Paul Merton's Adventures is a comedy series that was broadcast on the British television channel Channel 5 in October and November 2011. It starred the British comedian Paul Merton along with Peter Anderson and Stephen Frost. The series has six episodes, each based on a type of holiday.

==Scenario==
Merton keeps his comically critical attitude while sampling some popular holiday types that never appealed to him, unlike millions of Britons.

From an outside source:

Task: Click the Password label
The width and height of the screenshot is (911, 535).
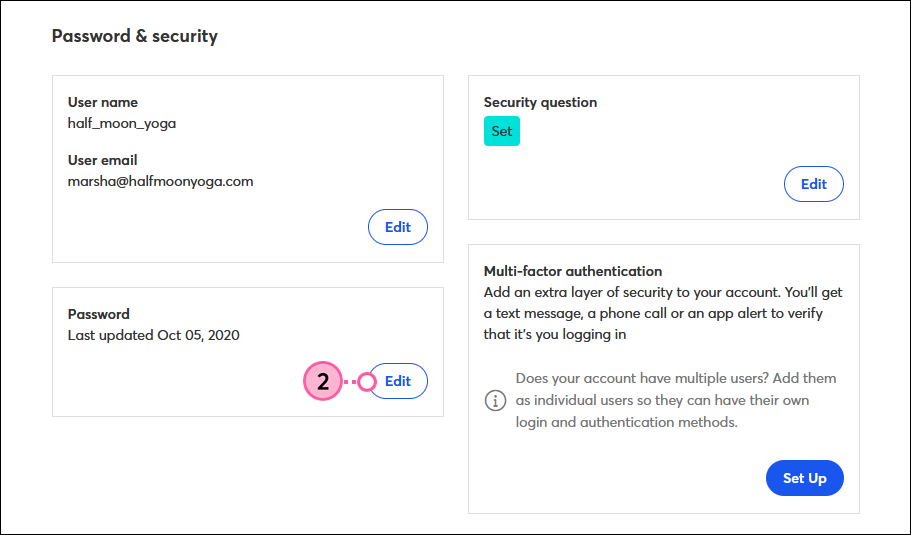Action: (x=99, y=314)
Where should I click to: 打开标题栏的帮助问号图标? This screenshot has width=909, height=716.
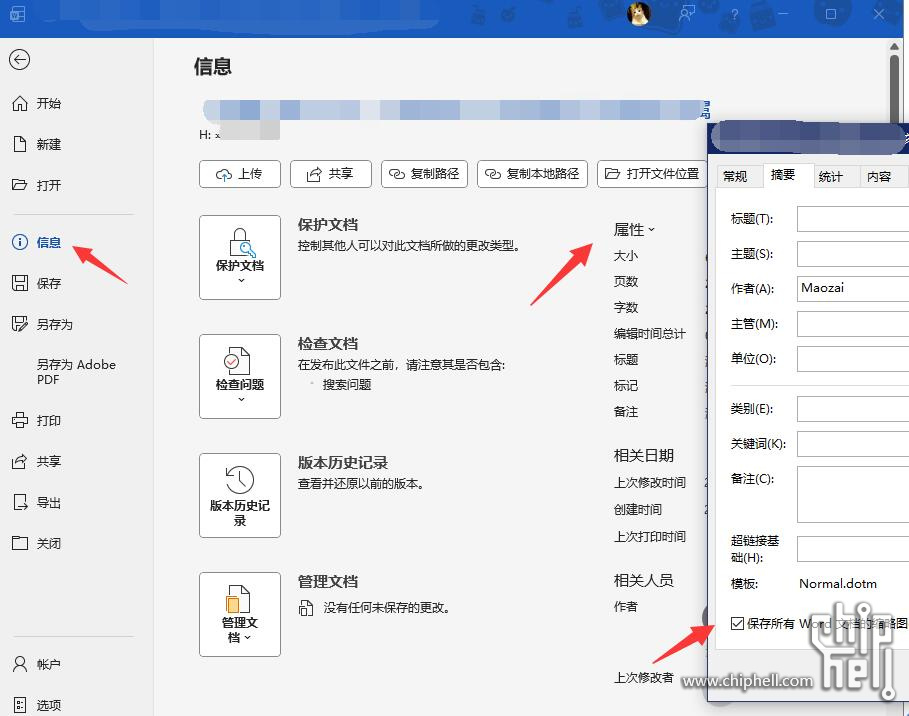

They range from cruises and "extreme" holidays overseas (Ibiza, Florida) to English coastal resorts and adventurous Scotland.

==Episodes==

| No. | Title | Original release date |
| 1 | "On a Cruise" | 19 October 2011 |
Merton goes aboard the biggest cruise ship in the world.
| 2 | "In Ibiza" | 26 October 2011 |
Merton visits the hedonistic party island of Ibiza, where he takes part in an animal-themed party and is given some fashion tips from a transsexual.
| 3 | "In Florida" | 2 November 2011 |
Merton is in Florida, where he visits a spiritualist community and becomes an ambassador for a peculiar republic.
| 4 | "Caravan" | 9 November 2011 |
Merton remains in the UK, revisiting some holiday destinations of his youth and other quirky spots as he joins one of the largest clubs of people in the country – caravanners.
| 5 | "The Alps" | 16 November 2011 |
Merton visits the Alps, where he has his mind, body and soul tuned up at a range of spas and retreats in the mountains.
| 6 | "Scotland" | 23 November 2011 |
Merton samples some adrenaline-fuelled activities and idiosyncratic adventures in Scotland.